The Wrong Lilies

The Wrong Lilies

Sunday, June 9, 2013

OURS



In ordinary lives, at intervals we all attend certain ceremonial events.  In our life we have just witnessed the high school graduation of a beloved granddaughter, our youngest grandchild.  Usually I am determined not to weep, and usually I do anyway, usually when they start to play the processional.  I hear ‘Pomp and Circumstance’ and I weep.  Well, not this time, I told myself, and I didn’t.  At first we were awed by the beginning of the ceremony, when the principal explained that this high school, a relatively ordinary school in a relatively ordinary area, had a very diverse population and students began marching in with flags representing the countries they have heritage from.  There were twenty-two flags; this was wonderful to us, just what we would have wished for.  What better way to emphasize to young people that there is a world out there than to experience this diversity in their own school? 
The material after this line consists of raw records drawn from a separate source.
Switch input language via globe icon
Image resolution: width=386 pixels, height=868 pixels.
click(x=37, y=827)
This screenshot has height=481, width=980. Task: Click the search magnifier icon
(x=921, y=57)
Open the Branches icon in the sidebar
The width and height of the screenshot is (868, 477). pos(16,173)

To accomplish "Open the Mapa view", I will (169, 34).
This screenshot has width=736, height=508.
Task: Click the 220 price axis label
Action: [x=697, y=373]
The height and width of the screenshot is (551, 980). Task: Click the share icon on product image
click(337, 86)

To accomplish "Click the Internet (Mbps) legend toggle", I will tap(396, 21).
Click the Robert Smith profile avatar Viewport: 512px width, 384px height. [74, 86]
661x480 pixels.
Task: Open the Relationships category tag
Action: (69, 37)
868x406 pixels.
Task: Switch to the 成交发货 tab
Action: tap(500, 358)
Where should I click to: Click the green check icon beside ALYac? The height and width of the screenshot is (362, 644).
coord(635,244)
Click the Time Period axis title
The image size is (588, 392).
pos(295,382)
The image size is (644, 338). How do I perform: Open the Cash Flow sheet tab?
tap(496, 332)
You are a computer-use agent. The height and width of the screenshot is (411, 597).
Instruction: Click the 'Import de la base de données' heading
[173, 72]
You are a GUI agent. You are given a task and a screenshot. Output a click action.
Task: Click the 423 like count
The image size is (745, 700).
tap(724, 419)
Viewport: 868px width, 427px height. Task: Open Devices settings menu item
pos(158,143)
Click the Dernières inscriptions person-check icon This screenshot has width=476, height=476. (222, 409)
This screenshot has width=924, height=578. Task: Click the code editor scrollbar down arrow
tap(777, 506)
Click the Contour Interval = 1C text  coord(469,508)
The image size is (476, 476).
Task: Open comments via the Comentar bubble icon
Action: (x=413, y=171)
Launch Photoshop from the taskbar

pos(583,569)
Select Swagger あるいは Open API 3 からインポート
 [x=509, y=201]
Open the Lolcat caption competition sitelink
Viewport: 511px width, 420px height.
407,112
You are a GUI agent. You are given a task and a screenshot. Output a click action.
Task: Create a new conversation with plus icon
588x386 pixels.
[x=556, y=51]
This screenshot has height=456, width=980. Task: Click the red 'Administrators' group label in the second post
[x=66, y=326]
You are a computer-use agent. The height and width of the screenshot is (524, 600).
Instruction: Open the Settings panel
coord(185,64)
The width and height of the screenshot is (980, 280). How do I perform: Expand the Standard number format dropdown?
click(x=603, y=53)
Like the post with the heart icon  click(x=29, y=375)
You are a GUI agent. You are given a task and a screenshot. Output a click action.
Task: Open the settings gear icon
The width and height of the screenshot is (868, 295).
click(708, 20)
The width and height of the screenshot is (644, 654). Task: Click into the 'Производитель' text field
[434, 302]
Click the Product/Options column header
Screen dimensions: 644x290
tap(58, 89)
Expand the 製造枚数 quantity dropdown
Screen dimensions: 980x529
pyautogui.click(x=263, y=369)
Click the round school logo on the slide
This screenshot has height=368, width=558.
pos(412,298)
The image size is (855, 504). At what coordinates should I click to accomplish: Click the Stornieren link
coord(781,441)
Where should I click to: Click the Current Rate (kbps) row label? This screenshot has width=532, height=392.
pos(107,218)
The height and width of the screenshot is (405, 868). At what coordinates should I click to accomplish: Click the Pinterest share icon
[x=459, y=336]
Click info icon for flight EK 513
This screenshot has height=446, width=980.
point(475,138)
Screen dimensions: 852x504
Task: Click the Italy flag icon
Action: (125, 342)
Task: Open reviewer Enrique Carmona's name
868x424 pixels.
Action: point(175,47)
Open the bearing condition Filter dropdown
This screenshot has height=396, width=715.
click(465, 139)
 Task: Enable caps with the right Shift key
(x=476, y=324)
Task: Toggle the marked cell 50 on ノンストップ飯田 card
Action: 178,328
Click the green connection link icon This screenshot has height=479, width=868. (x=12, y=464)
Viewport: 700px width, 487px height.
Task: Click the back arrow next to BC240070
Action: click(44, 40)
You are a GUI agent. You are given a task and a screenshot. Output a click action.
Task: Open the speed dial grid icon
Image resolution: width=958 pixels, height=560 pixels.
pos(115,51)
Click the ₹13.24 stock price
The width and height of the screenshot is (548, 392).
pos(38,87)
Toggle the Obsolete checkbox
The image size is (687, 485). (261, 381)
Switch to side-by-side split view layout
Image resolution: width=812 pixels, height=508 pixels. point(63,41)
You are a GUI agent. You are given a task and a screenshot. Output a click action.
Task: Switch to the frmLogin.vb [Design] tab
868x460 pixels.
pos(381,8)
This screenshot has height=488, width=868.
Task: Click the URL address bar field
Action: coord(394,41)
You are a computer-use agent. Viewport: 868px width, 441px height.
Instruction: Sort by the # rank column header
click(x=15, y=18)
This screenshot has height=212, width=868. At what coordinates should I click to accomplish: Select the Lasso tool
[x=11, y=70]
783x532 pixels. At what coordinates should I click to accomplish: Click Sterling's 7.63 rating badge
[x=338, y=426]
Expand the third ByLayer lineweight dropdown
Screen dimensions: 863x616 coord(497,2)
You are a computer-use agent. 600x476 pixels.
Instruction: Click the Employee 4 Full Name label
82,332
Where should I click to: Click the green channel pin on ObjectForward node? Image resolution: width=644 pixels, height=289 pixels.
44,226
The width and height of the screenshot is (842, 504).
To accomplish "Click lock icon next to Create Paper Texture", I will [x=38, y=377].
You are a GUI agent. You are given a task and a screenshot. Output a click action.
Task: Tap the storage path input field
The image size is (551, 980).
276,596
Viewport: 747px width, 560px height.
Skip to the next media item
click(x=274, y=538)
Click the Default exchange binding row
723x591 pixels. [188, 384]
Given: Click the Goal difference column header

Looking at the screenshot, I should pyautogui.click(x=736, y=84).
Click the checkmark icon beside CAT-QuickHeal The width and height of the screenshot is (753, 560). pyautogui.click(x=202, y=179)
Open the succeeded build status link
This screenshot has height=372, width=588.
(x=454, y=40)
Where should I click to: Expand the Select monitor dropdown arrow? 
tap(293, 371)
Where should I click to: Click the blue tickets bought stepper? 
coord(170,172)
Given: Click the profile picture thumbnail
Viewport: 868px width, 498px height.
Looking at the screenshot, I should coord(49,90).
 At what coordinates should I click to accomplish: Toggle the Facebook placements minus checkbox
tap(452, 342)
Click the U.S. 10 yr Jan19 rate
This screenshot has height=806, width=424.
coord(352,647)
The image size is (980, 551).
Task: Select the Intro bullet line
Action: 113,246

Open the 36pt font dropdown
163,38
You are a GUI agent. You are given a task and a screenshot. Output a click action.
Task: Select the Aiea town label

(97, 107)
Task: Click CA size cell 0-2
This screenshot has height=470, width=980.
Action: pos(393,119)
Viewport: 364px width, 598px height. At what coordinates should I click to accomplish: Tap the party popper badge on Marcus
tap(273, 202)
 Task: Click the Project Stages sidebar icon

I didn’t weep at all until I watched our beautiful granddaughter sitting among her classmates, and I looked at that beloved profile and memories came flooding back of all the times from when she was an infant that we have seen her looking intently around herself, thinking her thoughts.  Just the curve of that face and all the love we feel for her washed over us.  I thought of childhood illnesses and the determination of our daughter to be there for her children no matter what.  I thought of a single mother who has worked two jobs to make sure this child was able to pursue the music studies she loves, and to provide everything she needs, if not everything she wants.  And I thought of all the work and sacrifices of the families around us there to support their children.  And I wept for the joy of it all.

They call these ceremonies a ‘commencement’, because it represents, really, not an ending but a beginning, the beginning of places in the adult world for these young people.  They are no longer children, they are young adults.  They are not just their own futures, they are ours.